Las intervenciones se dan partir de las denuncias de diferentes instituciones, tales como juzgados de familia, escuelas o los juzgados de responsabilidad penal juvenil.
Según informaron desde el Municipio, el Servicio Local de Protección y Promoción de los Derechos del Niño y el Adolescente atiende cada día un promedio de 30 casos, en tanto que realiza el seguimiento de unos 350.

La dependencia fue creada en 2005, a través de un convenio entre el Gobierno local y el ministerio de Desarrollo Humano provincial, con el fin de implementar políticas públicas orientadas a procurar el bienestar de los niños y adolescentes.

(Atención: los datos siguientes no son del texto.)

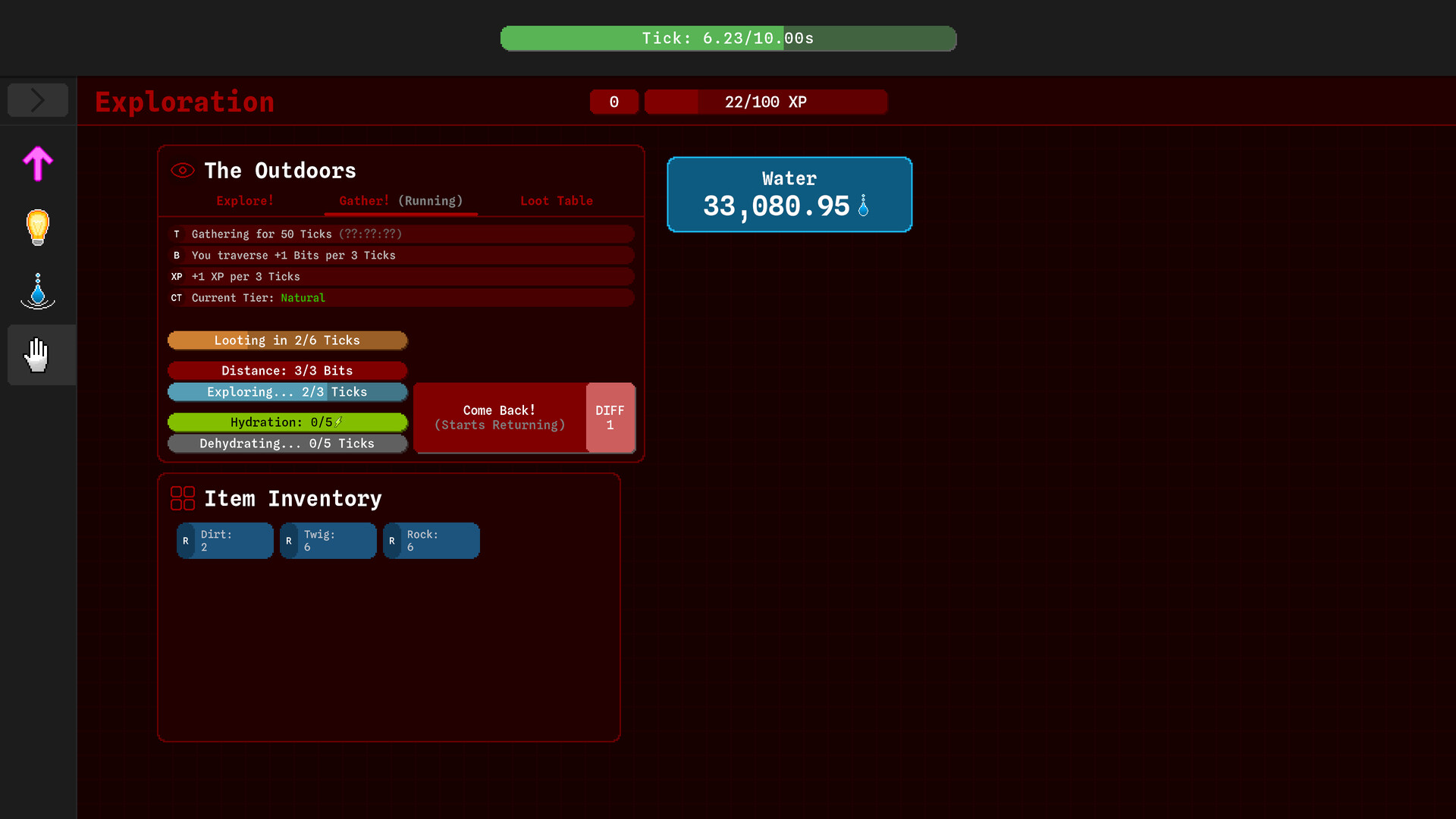Viewport: 1456px width, 819px height.
Task: Open the lightbulb panel from the sidebar
Action: tap(37, 228)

Actualmente, el servicio está a cargo de la coordinadora Verónica Iparraguerre, quien trabaja junto a un equipo de profesionales constituido por Paloma Pinedo (psicóloga), Andrea Massone (licenciada en servicio social), Ludmila Carini (trabajadora social), Andrea Rames (pediatra) y Verónica Chazarreta (psicopedagoga).

Los horarios de atención están en concordancia con los de las demás dependencias municipales, en tanto que se realizan guardias pasivas durante las 24 horas.

Preservar los vínculos

En relación a las tareas desarrolladas, la doctora Iparraguerre afirmó: “Se trata de atender a cada situación, escuchar la voz y la opinión del niño o adolescentes y acompañar al responsable adulto, preservando los vínculos familiares”.

Las denuncias e intervenciones son recibidas espontáneamente desde diferentes instituciones, tales como los juzgados de familia, las escuelas y los juzgados de responsabilidad penal juvenil, así como de la secretaría de Salud y Acción Social municipal.

“Los casos de mayor consulta que atendemos son los de violencia familiar, abuso, fugas, consumo de sustancias psicotóxicas, robo y conflictos entre padres”, indicó Iparraguerre.

Objetivos Específicos

Entre los objetivos específicos del servicio figuran los siguientes: eEjecutar programas, planes, servicios y toda otra acción que tienda a prevenir, asistir, proteger, promover y/o restablecer los derechos del niño; desarrollar estrategias alternativas a la judicialización e institucionalización de los niños y adolescentes; incluir la opinión del

niño y adolescentes en las situaciones que los involucren; transformar el eje ideológico menor/institución hacia el rol del niño-adolescente de derechos; propiciar y ejecutar alternativas tendientes a evitar la separación del niño de su familia o de quien tenga a su cargo su cuidado o atención; fortalecer los vínculos familiares, la escuela y la comunidad; redefinir los roles de los chicos en su grupo familiar.

Metodología de trabajo

Desde el Servicio local se trabaja para que el niño adquiera un conjunto de habilidades, capacidades y aptitudes que le permitan implicarse en el proceso de su desarrollo personal.

Para ello es necesario conocer y poder incidir en su entorno social, en el ámbito escolar u ocupacional, así como también reforzar aquellos aspectos de la relación familiar que pudieran lograran la participación de la misma en la búsqueda de alternativas para superar la situación.

Para llevarlo a cabo es preciso acompañar a la familia en la adquisición de responsabilidades sobre su propia historia y su devenir, con aciertos y errores, construyendo así una nueva narrativa que la lleve a soluciones reales.